The ISM manufacturing index fell much more than expected, but close to what our models were foreshadowing — down 3.5 points, to 56.2 in June, the low-water mark of the year. The number of industries reporting growth fell to 13 from 16 in May and 17 in both March and April. Not yet a hard landing, but not a good direction for the bulls.
The ISM orders component cratered to 58.5 after two readings of 65.7 — still a high level to be sure but the lowest this metric has been since last October. The only segment that managed to eke out a gain was the inventory component — to 45.8 from 45.6. The ratio of orders-to-inventories slid to 1.28 from 1.44 — portending further ISM declines ahead.
Moreover, when the ISM is down over four points in a two-month span, it practically signals that the peak in manufacturing activity has been turned in.
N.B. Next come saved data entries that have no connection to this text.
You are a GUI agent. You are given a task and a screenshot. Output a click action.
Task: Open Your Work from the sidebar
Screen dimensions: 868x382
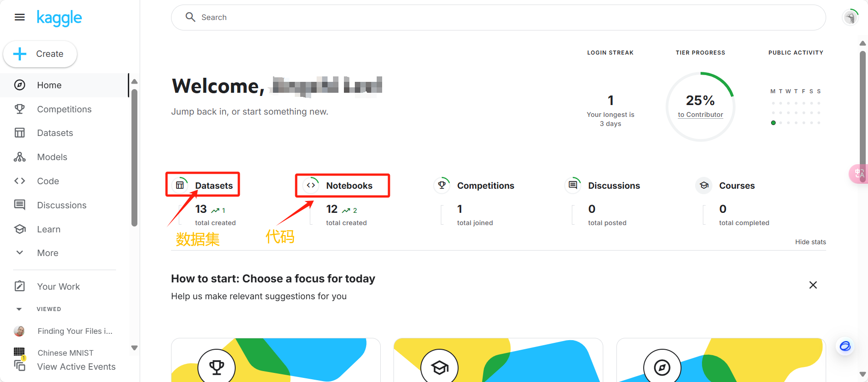(x=58, y=286)
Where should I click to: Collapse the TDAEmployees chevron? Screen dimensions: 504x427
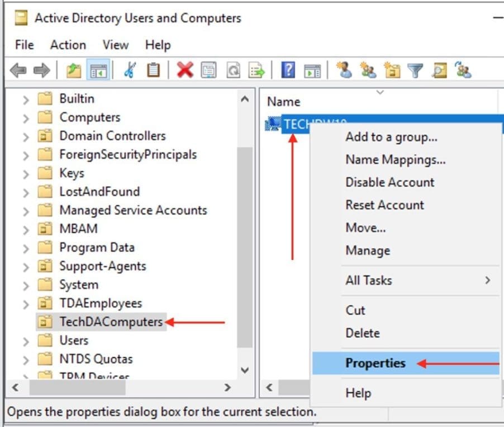tap(26, 303)
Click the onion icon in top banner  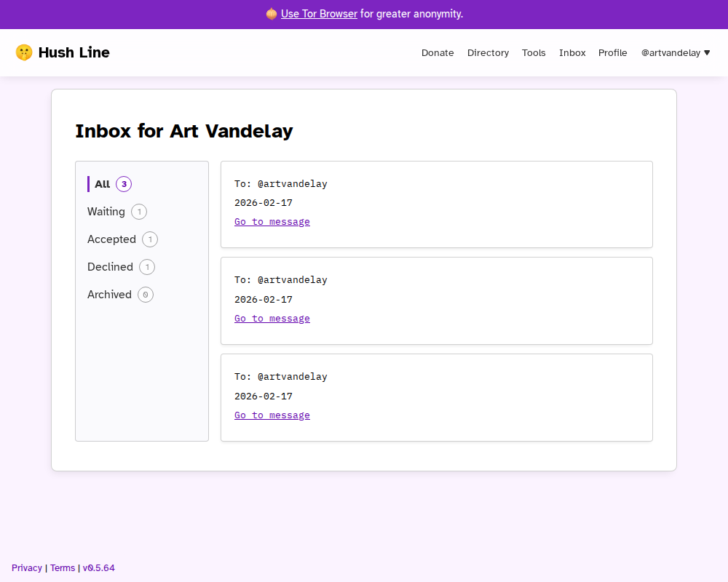272,14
The problem is that outside of all the stimulus out of the federal government, this whole recovery has been led by an inventory-induced rebound in manufacturing production. There are no other offsets if industrial activity starts to slow down! Ditto for exports, which slid to 56 from 62, again a low for 2010.
And no wonder the bond market is rallying. Look at the meltdown in the inflation indicators. Backlogs down 2.5 points in June, to 57. Vendor delays down to a six-month low of 57.3 from 61 in May. And, prices paid collapsed from 77.5 to 57 — it hasn’t been that low since last November and before that last July.
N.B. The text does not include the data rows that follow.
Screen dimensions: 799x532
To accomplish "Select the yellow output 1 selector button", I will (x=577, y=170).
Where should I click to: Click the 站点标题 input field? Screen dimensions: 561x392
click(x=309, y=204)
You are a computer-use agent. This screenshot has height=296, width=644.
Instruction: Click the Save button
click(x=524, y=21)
-Lunch with Dave, 2 Jul 2010, David Rosenberg
I hope it was a three-martini lunch with Dave because this sounds pretty bleak. Now, I won’t lie to you. This is the scenario I have been predicting for months now.
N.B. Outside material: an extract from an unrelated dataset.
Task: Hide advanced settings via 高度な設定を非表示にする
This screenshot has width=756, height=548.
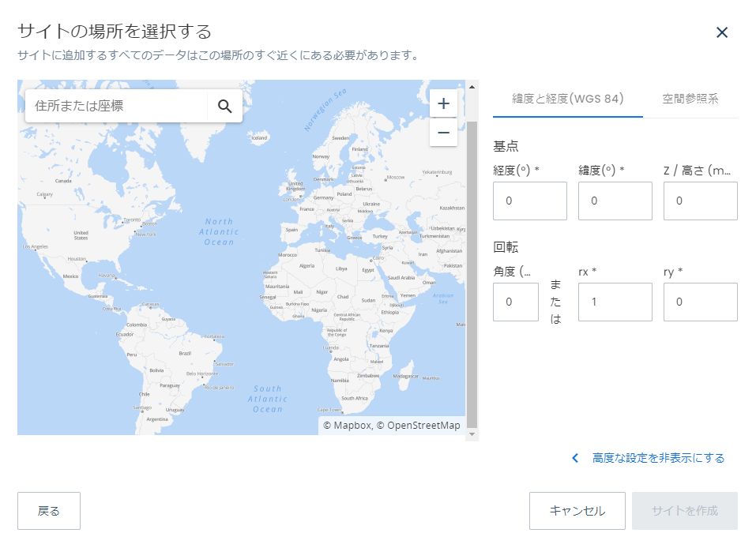Action: [658, 458]
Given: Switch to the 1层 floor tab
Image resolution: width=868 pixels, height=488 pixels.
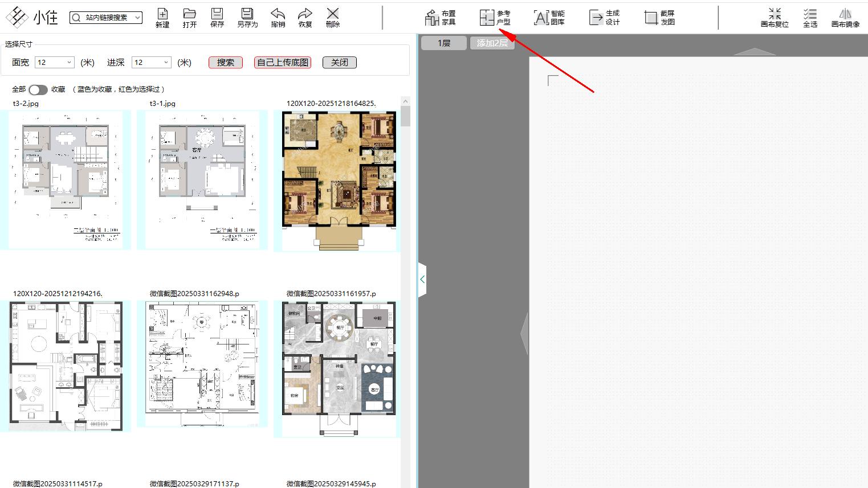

- Double Dip Recession and the Obama 2011 Budget (February 2010): The long and short is that – come Summer – the inventory cycle’s thrust will have dissipated. And if companies are not hiring by this time and consumer spending is not increasing more robustly, then the state budgets, the strategic defaults and all of the rest of that becomes a serious obstacle. In my view, more likely than not, this will lead to another recession late in 2010 or in 2011. And nothing in the President’s budget changes this outlook.
- The mindset will not change; a depressionary relapse may be coming (March 2010): the inventory cycle’s impact on GDP growth will attenuate. By the second half of 2010, inventories will not add considerably to GDP.
- US GDP growth rate is unsustainable; recovery will fade (April 2010): The inventory cycle is already starting to fade. That means weak 1 or 2% growth at best by Q4 2010. Unless job growth picks up tremendously by the second half of the year, this recovery is in trouble.
David Rosenberg says the ISM leads jobs. And, the latest jobs numbers were weak.
I would be non-plussed about the recent ISM data if it weren’t for the column highlighted in red. Notice how the momentum for everything is slowing. Not just the overall index, but new orders, production and employment.
Moreover, inventories are going the wrong way: up! Inventories would have a good way to go up, if orders and production stay on the right path. But If everything else continues slowing, the inventory cycle has run its course and the direction of the inventories sub-index will reverse.